Report only the number of lines that contain the string "chart" in the records below.

### Listed entries
::::::
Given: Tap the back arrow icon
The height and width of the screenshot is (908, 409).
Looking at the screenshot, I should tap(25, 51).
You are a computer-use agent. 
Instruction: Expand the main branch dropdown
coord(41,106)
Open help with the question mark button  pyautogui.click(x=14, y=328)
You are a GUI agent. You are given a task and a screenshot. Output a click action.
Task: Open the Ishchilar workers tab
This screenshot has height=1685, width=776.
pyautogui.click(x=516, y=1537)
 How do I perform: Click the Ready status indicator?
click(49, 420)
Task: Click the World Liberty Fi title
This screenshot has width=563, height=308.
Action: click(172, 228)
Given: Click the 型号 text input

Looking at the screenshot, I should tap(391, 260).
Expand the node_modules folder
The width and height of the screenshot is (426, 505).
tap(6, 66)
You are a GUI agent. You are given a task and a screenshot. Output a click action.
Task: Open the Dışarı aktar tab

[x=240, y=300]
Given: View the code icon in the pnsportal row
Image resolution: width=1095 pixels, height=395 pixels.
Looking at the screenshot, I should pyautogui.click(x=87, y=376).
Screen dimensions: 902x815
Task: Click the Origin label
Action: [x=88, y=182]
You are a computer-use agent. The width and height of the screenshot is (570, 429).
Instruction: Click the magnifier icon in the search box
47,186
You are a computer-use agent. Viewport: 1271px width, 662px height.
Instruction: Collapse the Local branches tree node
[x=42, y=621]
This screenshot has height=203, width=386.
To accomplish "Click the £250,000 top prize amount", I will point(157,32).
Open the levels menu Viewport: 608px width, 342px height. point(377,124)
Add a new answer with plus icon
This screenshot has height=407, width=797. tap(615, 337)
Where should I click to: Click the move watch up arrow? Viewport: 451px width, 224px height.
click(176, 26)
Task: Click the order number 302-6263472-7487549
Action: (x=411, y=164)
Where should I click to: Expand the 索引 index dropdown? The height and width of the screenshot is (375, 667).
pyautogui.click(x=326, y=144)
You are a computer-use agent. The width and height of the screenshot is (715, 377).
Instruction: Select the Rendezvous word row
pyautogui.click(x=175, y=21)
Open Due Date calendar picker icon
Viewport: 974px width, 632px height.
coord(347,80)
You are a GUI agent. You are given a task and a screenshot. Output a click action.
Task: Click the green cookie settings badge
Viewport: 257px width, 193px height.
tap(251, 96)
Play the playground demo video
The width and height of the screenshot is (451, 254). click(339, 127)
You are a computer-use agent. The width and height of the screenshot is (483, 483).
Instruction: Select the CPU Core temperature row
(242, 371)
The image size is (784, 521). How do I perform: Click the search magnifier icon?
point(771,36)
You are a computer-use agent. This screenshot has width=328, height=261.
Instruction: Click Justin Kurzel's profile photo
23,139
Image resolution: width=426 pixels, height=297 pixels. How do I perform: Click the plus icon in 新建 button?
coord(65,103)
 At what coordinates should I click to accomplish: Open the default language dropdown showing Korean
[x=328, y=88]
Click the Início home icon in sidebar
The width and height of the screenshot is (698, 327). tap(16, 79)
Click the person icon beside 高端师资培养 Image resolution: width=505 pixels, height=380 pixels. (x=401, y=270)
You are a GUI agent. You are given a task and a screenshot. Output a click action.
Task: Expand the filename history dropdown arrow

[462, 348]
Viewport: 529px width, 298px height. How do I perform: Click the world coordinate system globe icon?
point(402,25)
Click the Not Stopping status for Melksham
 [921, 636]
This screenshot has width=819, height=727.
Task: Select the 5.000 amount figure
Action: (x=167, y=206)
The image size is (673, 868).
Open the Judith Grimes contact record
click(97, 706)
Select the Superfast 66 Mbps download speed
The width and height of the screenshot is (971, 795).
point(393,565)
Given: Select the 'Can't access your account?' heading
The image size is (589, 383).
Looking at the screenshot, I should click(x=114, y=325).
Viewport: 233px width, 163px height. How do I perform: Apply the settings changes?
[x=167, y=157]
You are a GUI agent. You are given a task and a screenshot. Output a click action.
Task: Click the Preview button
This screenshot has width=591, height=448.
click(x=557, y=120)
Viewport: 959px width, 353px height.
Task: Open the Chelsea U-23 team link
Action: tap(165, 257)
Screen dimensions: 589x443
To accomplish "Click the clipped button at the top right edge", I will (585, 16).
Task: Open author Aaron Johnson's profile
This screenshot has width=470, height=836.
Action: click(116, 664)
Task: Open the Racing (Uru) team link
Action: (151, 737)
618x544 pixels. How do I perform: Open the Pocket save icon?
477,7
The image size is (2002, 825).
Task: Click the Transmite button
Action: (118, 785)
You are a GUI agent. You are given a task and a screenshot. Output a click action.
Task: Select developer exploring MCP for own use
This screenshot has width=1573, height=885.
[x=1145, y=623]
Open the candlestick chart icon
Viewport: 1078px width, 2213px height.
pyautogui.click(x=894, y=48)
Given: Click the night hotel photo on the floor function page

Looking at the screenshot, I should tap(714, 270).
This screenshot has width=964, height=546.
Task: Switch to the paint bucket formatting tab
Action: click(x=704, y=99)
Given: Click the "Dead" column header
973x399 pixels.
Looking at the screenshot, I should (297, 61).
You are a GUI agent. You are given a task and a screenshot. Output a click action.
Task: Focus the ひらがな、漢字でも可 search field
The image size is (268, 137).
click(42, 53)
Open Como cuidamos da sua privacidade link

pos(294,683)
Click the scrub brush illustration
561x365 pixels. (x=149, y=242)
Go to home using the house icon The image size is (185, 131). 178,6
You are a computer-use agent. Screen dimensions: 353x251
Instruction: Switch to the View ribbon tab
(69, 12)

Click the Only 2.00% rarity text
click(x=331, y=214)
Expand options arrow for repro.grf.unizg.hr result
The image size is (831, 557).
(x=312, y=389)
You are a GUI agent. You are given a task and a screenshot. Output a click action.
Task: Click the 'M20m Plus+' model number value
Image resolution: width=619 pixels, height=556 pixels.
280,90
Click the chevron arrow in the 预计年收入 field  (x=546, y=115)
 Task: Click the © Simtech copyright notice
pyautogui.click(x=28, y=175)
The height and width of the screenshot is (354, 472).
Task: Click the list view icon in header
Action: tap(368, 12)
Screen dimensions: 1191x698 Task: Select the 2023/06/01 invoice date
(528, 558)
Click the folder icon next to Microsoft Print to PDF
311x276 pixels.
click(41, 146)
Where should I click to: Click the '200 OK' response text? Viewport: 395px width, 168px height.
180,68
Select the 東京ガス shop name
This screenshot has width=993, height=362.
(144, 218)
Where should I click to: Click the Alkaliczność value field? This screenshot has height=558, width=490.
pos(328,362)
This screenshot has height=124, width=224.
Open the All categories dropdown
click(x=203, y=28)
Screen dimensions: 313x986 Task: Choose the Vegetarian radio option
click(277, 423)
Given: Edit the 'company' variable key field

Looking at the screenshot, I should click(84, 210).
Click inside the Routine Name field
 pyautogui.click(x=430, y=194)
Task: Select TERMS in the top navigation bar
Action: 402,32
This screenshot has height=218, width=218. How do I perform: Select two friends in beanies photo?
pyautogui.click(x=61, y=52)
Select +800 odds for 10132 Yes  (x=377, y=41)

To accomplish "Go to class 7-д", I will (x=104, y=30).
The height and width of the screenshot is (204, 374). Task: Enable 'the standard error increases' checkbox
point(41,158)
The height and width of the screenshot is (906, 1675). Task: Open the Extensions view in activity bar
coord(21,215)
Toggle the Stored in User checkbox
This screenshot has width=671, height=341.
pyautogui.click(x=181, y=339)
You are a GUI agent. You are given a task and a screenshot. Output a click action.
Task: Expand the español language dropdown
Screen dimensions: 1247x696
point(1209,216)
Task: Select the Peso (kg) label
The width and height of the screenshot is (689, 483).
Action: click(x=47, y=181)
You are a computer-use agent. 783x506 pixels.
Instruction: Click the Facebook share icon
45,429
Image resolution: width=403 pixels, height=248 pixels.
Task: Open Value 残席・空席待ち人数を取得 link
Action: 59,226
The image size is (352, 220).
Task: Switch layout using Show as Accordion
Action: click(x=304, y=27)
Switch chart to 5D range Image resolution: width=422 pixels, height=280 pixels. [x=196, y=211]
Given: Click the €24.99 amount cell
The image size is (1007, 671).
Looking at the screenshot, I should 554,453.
::::::
### Answer to this task
2